Zac Rantz, the chief communication officer at Nixa Public Schools, said "you can't just walk straight into the building, through the front doors."

"You can walk into a vestibule but then you'd have to be buzzed in," said Curtis Chesick, the executive director of technology and communications at Ozark School District.

Districts said in most of their schools, they have security cameras in every entrance.

All the doors and windows are locked at all times besides pick up and drop off hours.

They also have a sign-in system with visitors, but some students feel it can be improved.

"Just earlier a lady came up and said she had something for our assistant principals," said Roberts, "and didn't mention at all what it was.
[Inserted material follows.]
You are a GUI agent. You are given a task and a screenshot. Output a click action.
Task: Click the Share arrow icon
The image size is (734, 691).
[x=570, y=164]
And that would've been a way for her to get into our school."

Districts also utilize resource officers.

Director of Springfield Public Schools Police Jim Farrel said resource officers go through a lot of training.

"We train intruders," said Farrell, "doesn't have to be a shooter."
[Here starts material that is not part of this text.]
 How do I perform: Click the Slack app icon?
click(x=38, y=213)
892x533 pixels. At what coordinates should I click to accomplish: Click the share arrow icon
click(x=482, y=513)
He said part of their job is to build trusting relationships with students so they'll be more inclined to come forward to report a possible incident.

"He walks down that hall high-fiving the students," Farrell said, "and they're high-fiving back."

Districts also conduct training for staff and students to teach them what to do during intruder situations.

"It's not just for at school situation," said Chesick, "if it's at the mall or they're at Walmart, or if they're at the movie theater."

"The training is different for our staff and faculty and training for the students," said Hall, "and so we want to make that specific and as frequent as it can be."

For all these security measures, districts said there wasn't just one event that prompted them to add security.

However, mass shootings definitely lead schools to prioritize security.

A potential safety measure that none of the three districts participate in is arming teachers.

"We know that our teachers do amazing work in the classroom, each and every day they have so many responsibilities," said Hall, "so we believe that our well trained armed professionals and our school police are the ones that serve that role best."

And some students are happy about this.

Roberts said, "I would not feel safer if my teachers were armed."

"Instead of adding more fire to the flame," suggested Swai, "we should instead just work on stricter gun regulations."

While KOLR10 didn't want to show specific security measures for each school, we do think it's important for the public to be aware of ongoing efforts to harden schools. 

We ask again, what has your school done since Sandy Hook? 

It's up to the parents, teachers, and students at each school to constantly evaluate what they need to do to keep their children safe.